Items from a data source
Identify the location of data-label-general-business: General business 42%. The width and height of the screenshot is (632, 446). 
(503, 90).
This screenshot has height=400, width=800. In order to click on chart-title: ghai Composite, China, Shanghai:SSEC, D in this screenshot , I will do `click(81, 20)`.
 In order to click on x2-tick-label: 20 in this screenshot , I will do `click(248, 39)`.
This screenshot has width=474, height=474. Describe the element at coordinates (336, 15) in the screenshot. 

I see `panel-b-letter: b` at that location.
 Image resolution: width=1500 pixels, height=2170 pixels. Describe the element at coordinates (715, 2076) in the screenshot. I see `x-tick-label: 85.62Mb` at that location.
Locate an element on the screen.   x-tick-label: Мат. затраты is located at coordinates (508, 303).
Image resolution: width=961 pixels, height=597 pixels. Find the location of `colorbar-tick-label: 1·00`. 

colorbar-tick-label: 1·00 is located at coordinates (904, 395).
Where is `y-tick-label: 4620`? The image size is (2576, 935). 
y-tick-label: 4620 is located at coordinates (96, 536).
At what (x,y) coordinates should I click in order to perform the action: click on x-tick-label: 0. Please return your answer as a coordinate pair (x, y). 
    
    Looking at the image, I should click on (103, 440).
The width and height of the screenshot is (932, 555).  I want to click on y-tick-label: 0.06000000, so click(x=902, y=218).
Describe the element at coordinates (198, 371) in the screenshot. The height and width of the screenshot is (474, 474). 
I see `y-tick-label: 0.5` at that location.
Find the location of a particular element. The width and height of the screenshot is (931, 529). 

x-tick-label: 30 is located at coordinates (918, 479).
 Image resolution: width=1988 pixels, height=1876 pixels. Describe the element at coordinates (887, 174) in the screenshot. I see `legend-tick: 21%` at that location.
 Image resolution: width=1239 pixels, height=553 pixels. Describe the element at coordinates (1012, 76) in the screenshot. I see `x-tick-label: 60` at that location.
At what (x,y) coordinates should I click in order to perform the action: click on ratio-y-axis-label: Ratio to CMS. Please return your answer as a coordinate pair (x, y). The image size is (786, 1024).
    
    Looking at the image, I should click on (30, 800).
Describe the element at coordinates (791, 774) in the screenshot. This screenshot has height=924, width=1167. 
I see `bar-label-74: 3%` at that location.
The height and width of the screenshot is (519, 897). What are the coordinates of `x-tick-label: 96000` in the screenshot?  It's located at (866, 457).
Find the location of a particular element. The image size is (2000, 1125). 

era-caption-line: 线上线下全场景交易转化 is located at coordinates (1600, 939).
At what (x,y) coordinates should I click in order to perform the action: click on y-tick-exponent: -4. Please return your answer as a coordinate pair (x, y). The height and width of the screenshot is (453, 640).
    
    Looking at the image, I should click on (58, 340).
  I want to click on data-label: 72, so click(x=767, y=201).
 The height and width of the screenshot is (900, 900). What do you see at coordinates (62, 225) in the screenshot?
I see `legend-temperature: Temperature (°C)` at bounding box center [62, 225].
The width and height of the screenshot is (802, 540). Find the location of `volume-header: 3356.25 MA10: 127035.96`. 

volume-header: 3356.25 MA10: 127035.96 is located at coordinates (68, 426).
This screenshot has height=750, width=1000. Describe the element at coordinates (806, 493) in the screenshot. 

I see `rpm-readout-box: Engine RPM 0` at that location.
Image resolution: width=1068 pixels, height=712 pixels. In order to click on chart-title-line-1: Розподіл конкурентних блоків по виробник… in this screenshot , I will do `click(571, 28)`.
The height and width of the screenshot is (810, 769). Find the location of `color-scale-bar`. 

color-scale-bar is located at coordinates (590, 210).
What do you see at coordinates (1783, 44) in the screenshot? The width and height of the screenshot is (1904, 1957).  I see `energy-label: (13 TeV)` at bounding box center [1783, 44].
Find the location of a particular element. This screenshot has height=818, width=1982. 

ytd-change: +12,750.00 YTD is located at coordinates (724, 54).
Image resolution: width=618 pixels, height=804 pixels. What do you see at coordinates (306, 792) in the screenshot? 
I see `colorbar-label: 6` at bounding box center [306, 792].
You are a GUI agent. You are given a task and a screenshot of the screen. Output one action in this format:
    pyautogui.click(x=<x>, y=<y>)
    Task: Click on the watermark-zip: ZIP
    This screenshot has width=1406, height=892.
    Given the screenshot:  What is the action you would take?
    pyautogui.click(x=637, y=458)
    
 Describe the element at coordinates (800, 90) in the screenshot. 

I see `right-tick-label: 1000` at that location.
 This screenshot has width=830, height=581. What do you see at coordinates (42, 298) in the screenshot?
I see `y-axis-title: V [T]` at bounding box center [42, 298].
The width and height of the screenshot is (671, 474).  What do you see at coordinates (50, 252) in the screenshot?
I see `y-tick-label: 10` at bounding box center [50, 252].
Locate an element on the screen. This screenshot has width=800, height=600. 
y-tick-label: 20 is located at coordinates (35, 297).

Work instructions: Repeat the part of the records above that opens with the line containing "Find the location of a particular element. The image" and closes with the line containing "center [306, 792].", keeping every line exactly as it appears.

Answer box:
Find the location of a particular element. The image size is (2000, 1125). 

era-caption-line: 线上线下全场景交易转化 is located at coordinates (1600, 939).
At what (x,y) coordinates should I click in order to perform the action: click on y-tick-exponent: -4. Please return your answer as a coordinate pair (x, y). The height and width of the screenshot is (453, 640).
    
    Looking at the image, I should click on (58, 340).
  I want to click on data-label: 72, so click(x=767, y=201).
 The height and width of the screenshot is (900, 900). What do you see at coordinates (62, 225) in the screenshot?
I see `legend-temperature: Temperature (°C)` at bounding box center [62, 225].
The width and height of the screenshot is (802, 540). Find the location of `volume-header: 3356.25 MA10: 127035.96`. 

volume-header: 3356.25 MA10: 127035.96 is located at coordinates (68, 426).
This screenshot has height=750, width=1000. Describe the element at coordinates (806, 493) in the screenshot. 

I see `rpm-readout-box: Engine RPM 0` at that location.
Image resolution: width=1068 pixels, height=712 pixels. In order to click on chart-title-line-1: Розподіл конкурентних блоків по виробник… in this screenshot , I will do `click(571, 28)`.
The height and width of the screenshot is (810, 769). Find the location of `color-scale-bar`. 

color-scale-bar is located at coordinates (590, 210).
What do you see at coordinates (1783, 44) in the screenshot? The width and height of the screenshot is (1904, 1957).  I see `energy-label: (13 TeV)` at bounding box center [1783, 44].
Find the location of a particular element. This screenshot has height=818, width=1982. 

ytd-change: +12,750.00 YTD is located at coordinates (724, 54).
Image resolution: width=618 pixels, height=804 pixels. What do you see at coordinates (306, 792) in the screenshot? 
I see `colorbar-label: 6` at bounding box center [306, 792].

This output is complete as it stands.